Recalé en 2006, le Plan de déplacement de Paris (PDP) devrait être adopté en février par le conseil municipal. À l’heure où nous écrivons, une ultime mise au point a lieu entre les représentants des 25 collectivités locales de la banlieue parisienne à la mairie de Paris.
Les élus de la petite couronne ont jugé la première version du PDP peu compatible avec les impératifs de la circulation automobile dans leurs communes. Dans la nouvelle version, plus question pour les élus de la capitale de décider unilatéralement de certaines mesures: comme par exemple de réserver une voie du périphérique au covoiturage ou aux véhicules à carburant alternatif, ou encore de fermer les grands axes traversant Paris sans s’assurer que les villes de la petite couronne pourront faire face à l’afflux de circulation. Les élus franciliens veulent maintenant à plus long terme "un plan de déplacement massif des transports en commun à l’échelle de l’Île-de-France".

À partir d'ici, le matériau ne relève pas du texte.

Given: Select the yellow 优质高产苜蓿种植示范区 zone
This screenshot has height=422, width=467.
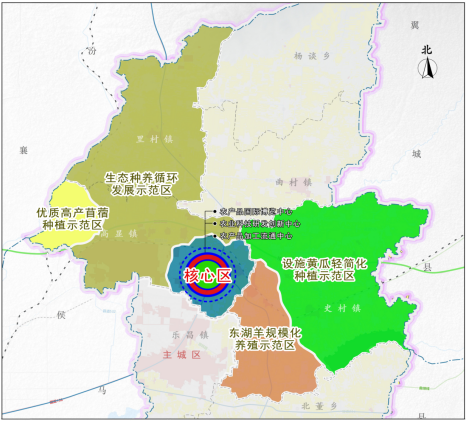Looking at the screenshot, I should (x=63, y=217).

Les besoins de financement seront énormes avec, par exemple, le projet de rocade "Métrophérique" de la RATP. Denis Baupin, l’adjoint (Vert) au maire de Paris en charge des transports, annonce pour début 2007 l’ouverture des premiers débats sur la question du financement. La taxation des poids lourds empruntant le boulevard périphérique figure parmi les 10 pistes de réflexion pour trouver de l’argent. La hausse du versement transport en est une autre (lire p. 9).